Do you have a pension, other than CPP?


----------



## steve41 (Apr 18, 2009)

No... just OAS.


----------



## OhGreatGuru (May 24, 2009)

I was asking OP (fred123). Because if he has a pension, odds are it has coordination of benefits with CPP, which considerably changes the math on when to take CPP.


----------



## fred123 (May 8, 2010)

I ran financial scenarios to determine when to initiate CPP and RRIFs last year and I am preparing to update / run these projections again. I want to use the updated/proposed CPP projections.
We have RRSPs (as well as non-registered assets) but no pension (other than OAS, CPP).

One of the factors in the ‘when to take CPP decision’ is GIS. We (spouse and I) qualify for $390 / mo. (combined) GIS. If I take CPP, we lose that $390/mo. My CPP amount would be $985 /mo. 

Another decision is when to initiate our RRIFs. I ran scenarios comparing taking an RRIF at age 65 vs. RRIF at 71. The estate crossover was age 80; <80 the estate with RRIF 65 was higher, >80 the estate with RRIF 71 was higher. However, the difference in estate values between RRIF 65 and RRIF 71 was never more than +- 1.5% up to age 93. So it was pretty much a wash (RRIF 65 vs. RRIF 71).


----------



## OhGreatGuru (May 24, 2009)

fred123 said:


> One of the factors in the ‘when to take CPP decision’ is GIS. We (spouse and I) qualify for $390 / mo. (combined) GIS. If I take CPP, we lose that $390/mo. My CPP amount would be $985 /mo.
> 
> .


You point out an interesting anomaly in the GIS rules that you can make yourself eligible by deliberately refusing to take your pension or RRIF withdrawals until age 71. You must be an oddity, because most people qualifying for GIS would need the cash flow of any pension money they can get.
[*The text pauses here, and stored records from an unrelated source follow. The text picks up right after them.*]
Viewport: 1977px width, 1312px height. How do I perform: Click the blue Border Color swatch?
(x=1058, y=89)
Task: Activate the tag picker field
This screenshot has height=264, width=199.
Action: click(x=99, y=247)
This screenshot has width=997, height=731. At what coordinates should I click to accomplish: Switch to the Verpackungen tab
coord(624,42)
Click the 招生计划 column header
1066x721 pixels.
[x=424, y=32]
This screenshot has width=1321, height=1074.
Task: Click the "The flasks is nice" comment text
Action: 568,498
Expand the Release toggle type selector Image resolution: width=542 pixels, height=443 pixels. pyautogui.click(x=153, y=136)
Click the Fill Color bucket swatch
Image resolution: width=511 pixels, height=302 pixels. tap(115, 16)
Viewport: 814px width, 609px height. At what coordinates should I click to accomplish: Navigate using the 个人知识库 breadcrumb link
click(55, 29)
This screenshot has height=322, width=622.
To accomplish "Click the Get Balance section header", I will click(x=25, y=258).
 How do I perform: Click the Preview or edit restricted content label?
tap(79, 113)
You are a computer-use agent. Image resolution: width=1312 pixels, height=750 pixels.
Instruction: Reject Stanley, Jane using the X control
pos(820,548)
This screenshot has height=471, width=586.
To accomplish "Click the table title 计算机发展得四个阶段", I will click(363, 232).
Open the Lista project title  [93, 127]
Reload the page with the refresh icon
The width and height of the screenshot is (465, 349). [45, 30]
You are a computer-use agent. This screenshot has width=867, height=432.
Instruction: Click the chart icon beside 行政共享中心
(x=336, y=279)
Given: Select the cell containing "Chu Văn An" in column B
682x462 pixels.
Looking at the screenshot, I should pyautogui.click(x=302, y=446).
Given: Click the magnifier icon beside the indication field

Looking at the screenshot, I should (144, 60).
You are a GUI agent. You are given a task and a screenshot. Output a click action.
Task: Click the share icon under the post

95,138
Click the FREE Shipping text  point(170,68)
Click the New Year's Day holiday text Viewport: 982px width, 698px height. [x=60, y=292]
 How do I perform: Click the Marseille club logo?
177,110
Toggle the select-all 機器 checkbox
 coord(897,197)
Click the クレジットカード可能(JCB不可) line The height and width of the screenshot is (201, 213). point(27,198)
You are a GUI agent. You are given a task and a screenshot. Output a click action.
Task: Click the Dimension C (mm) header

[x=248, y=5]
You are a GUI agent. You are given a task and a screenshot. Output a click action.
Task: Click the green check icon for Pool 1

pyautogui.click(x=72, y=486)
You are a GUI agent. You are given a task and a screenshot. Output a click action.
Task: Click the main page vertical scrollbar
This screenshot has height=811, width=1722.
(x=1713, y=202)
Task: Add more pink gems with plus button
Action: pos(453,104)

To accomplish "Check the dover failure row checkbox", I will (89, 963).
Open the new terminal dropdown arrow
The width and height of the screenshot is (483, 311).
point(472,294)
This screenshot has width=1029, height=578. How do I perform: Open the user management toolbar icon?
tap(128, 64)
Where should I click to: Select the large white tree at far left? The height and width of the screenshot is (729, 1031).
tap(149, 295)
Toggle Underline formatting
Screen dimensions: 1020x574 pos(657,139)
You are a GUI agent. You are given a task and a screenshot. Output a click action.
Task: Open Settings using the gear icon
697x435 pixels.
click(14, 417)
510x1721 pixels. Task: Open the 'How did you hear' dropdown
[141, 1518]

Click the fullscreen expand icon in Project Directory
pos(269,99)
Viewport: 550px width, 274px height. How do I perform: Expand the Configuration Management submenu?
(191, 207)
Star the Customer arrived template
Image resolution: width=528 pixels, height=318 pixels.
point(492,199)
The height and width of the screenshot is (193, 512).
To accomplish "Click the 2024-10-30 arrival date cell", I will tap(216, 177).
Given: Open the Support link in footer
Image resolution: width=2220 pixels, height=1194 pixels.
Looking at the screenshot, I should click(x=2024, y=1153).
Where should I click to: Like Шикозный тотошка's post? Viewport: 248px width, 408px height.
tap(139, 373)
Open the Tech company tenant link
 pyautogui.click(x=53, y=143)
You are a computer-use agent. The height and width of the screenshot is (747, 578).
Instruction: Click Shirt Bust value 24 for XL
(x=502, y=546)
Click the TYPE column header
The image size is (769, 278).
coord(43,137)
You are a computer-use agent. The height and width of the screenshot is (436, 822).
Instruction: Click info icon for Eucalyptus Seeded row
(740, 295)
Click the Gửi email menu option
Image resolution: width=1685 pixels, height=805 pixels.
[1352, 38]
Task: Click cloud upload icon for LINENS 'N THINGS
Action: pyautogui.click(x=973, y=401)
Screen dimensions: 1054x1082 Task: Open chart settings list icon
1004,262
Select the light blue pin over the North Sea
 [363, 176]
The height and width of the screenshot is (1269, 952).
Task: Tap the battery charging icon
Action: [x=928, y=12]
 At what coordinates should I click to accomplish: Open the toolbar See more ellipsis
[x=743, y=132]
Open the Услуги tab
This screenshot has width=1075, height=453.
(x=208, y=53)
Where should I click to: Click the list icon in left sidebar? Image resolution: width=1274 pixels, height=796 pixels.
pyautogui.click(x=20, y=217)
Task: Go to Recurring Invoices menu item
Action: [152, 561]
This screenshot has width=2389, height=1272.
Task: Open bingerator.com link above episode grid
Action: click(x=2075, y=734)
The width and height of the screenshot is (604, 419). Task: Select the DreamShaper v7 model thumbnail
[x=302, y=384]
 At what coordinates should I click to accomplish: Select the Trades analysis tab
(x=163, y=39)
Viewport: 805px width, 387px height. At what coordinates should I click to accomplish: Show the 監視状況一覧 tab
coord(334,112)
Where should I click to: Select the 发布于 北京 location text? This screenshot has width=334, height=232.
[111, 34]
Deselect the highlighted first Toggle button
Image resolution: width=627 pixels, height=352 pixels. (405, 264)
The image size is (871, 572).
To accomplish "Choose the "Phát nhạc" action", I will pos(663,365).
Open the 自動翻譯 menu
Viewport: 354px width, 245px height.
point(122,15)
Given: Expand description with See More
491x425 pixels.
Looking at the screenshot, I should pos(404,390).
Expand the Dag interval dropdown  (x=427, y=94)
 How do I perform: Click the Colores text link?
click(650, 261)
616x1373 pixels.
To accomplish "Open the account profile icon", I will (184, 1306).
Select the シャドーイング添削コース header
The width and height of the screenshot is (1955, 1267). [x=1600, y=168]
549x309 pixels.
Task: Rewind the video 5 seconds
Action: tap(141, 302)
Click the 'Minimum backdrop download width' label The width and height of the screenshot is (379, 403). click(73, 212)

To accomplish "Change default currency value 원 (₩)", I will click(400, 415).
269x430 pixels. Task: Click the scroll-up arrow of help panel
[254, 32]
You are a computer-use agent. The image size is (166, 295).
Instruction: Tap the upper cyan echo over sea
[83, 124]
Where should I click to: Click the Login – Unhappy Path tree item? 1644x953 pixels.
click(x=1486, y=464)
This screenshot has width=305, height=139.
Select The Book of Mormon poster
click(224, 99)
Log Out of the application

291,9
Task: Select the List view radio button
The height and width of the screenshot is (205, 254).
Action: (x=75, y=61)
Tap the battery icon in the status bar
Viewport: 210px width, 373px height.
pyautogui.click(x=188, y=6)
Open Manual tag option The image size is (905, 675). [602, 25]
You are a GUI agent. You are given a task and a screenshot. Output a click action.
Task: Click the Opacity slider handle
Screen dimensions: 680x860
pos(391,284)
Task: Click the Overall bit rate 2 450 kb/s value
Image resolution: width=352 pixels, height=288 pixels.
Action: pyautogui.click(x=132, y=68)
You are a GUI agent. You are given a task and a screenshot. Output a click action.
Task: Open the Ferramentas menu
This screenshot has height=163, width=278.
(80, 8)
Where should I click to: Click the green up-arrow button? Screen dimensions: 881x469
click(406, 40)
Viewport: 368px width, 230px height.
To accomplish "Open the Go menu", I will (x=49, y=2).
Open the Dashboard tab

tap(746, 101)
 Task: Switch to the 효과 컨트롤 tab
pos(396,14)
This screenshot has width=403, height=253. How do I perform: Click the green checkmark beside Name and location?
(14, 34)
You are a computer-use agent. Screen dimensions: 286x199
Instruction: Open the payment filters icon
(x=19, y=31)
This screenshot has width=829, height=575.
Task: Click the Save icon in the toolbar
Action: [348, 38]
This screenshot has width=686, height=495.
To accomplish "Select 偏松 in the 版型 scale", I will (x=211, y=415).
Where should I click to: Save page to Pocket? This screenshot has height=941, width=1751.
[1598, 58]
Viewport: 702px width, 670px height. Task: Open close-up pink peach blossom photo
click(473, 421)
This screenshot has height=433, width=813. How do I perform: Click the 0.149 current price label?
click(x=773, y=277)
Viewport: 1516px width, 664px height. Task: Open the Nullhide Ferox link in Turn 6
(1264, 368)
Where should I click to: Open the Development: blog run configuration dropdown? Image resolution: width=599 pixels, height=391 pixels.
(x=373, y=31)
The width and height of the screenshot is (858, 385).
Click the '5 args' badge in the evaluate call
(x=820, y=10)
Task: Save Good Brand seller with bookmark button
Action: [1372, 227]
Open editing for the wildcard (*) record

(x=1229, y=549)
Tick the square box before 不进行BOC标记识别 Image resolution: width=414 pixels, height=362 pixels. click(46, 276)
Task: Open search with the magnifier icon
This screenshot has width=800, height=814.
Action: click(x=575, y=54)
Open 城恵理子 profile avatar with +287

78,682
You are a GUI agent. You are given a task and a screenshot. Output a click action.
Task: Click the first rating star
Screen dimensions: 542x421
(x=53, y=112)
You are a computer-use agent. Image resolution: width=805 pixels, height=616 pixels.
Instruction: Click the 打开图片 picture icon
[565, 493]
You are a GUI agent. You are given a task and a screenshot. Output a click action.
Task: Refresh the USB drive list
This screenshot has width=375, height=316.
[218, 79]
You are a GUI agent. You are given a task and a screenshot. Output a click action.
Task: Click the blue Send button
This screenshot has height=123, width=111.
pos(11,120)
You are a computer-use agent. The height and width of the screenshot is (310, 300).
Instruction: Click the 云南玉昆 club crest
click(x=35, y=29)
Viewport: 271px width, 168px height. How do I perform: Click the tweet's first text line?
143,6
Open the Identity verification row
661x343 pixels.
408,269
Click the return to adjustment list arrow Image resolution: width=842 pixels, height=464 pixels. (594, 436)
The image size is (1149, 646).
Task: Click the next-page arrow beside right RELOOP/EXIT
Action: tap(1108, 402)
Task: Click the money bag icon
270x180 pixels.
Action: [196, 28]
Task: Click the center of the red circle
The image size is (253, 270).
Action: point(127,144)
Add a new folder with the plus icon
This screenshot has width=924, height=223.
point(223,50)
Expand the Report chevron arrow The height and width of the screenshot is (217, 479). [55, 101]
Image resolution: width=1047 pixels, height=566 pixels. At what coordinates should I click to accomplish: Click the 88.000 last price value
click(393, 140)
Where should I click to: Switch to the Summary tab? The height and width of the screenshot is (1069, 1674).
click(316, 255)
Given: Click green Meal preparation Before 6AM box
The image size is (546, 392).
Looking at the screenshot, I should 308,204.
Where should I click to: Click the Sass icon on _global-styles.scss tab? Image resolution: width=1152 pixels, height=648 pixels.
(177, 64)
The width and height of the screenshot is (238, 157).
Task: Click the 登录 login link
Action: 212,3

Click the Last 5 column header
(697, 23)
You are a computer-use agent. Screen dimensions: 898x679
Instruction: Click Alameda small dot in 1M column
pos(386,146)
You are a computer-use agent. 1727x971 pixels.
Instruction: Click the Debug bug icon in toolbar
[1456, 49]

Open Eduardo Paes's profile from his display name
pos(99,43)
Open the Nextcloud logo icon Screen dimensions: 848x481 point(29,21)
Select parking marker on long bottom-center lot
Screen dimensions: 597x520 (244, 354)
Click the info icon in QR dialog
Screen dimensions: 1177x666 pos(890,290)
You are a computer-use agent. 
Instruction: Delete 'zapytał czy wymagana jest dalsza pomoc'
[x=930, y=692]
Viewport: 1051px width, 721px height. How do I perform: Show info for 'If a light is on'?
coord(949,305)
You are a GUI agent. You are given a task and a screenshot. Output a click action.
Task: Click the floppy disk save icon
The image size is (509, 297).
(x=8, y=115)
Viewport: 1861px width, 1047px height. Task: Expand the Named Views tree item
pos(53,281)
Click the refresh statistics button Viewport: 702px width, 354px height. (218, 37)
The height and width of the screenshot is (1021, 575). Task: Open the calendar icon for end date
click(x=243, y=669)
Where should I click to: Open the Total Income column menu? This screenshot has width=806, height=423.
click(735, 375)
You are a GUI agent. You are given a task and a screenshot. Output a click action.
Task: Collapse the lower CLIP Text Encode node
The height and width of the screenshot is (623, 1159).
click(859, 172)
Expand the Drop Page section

I also don't see how you are money ahead by turning down $595/month in income for 5 years ($985-$390). What do you plan to live on for the next 5 years while you deliberately keep yourself below the poverty line? Something doesn't add up.


----------



## steve41 (Apr 18, 2009)

Here are two runs, one invoking CPP at 65 and the other opting for CPP at 70.
(In order to make GIS even remotely show its head, I had to reduce our 65 year old's RRSP to $60,000. )

The result.... taking CPP at 65 solves the 'die-broke at 95' projection at $20,729... taking CPP at 70 solves at $20,562. $167 after tax per year advantage for taking CPP at 65.... 

Hey, every little $167 helps.

CPP at 65
CPP at 70


----------



## fred123 (May 8, 2010)

(Re-send)

Here is a simplified CPP 65/70 (actually 65/69) scenario more representative of my situation.

RRSP $500K
Non Reg $200K
RoR 5%

I didn’t run the die broke scenarios. If I can’t take it with me, I’m not going.

With the current CPP rules, estate crossover occurs at age 82; with the proposed rules, age 78.

http://dl.dropbox.com/u/2116412/CPP65_CPP70.xls


----------